* EXERCISE GOAL: Convert the lines below into a numbered list, starting at the line containing "The height and width of the screenshot is (617, 1568)." and ending with the line containing "click(24, 152)", both included. Omit blank lines, and leave out the pictures.

* ENTRIES SUPPLIED:

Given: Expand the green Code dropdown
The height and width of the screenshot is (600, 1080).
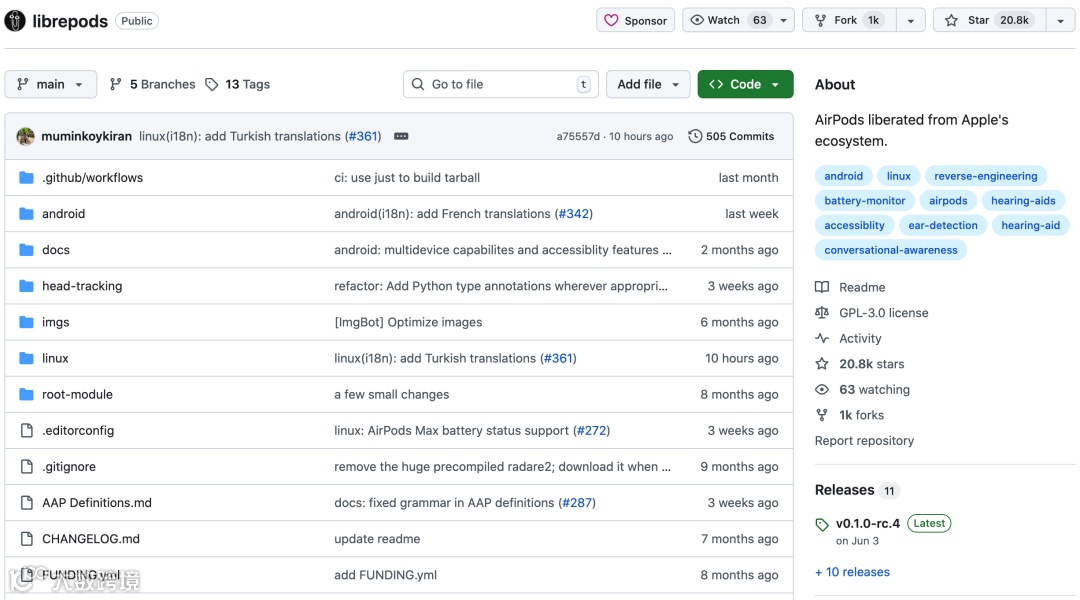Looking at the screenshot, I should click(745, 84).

--

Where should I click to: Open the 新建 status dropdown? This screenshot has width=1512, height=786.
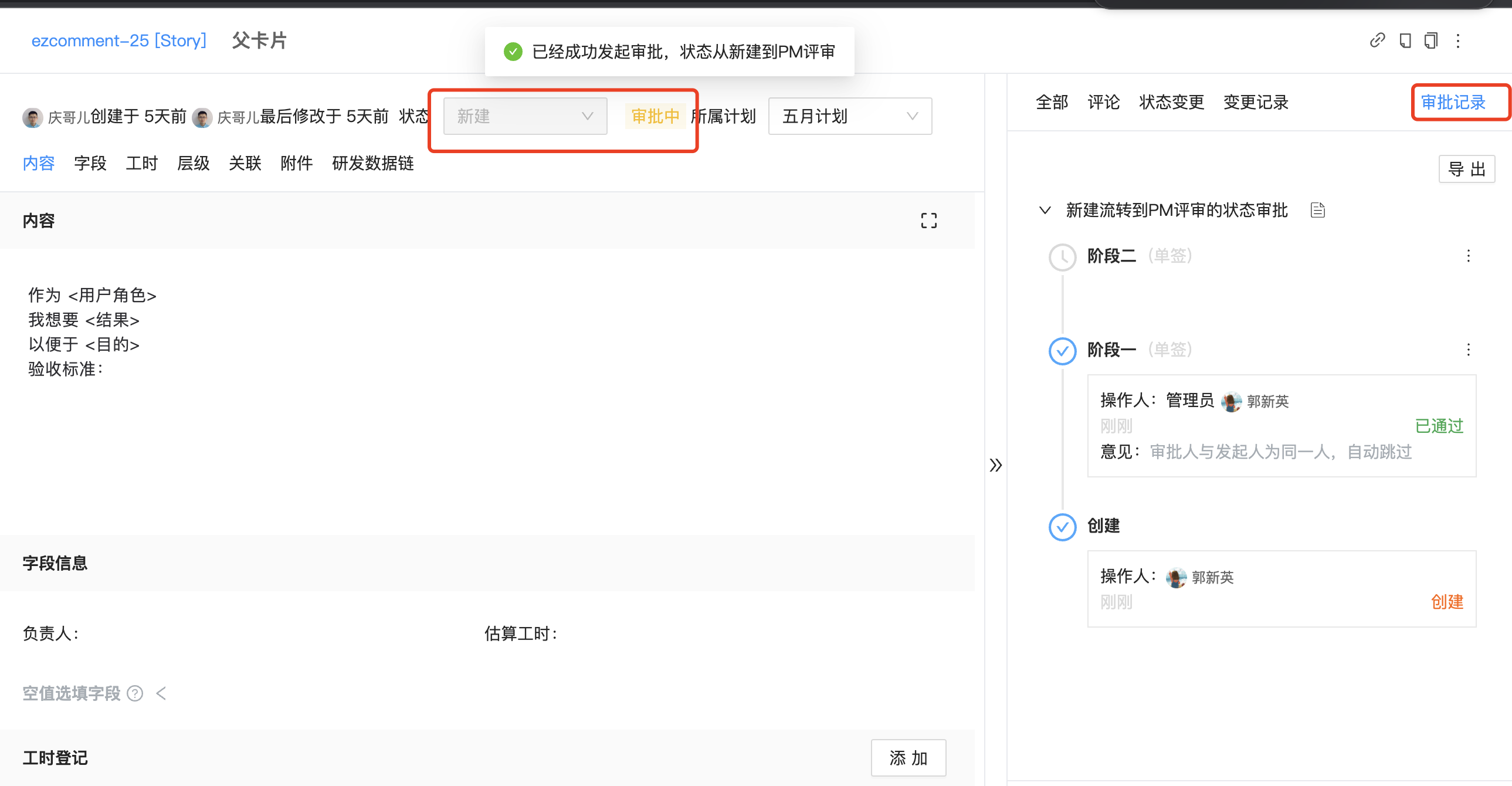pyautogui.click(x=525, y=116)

...

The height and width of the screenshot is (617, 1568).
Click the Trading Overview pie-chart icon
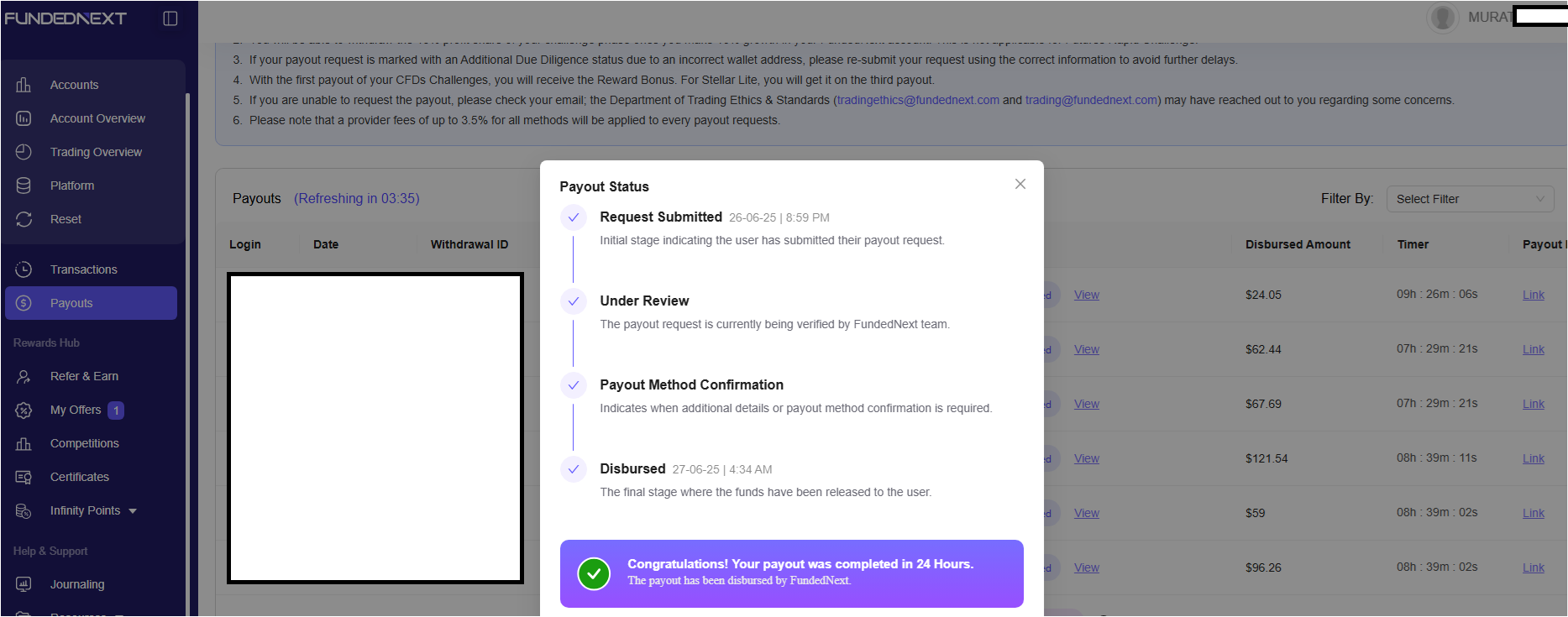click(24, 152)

* FULL OUTPUT:
1. The height and width of the screenshot is (617, 1568).
2. Click the Trading Overview pie-chart icon
3. click(24, 152)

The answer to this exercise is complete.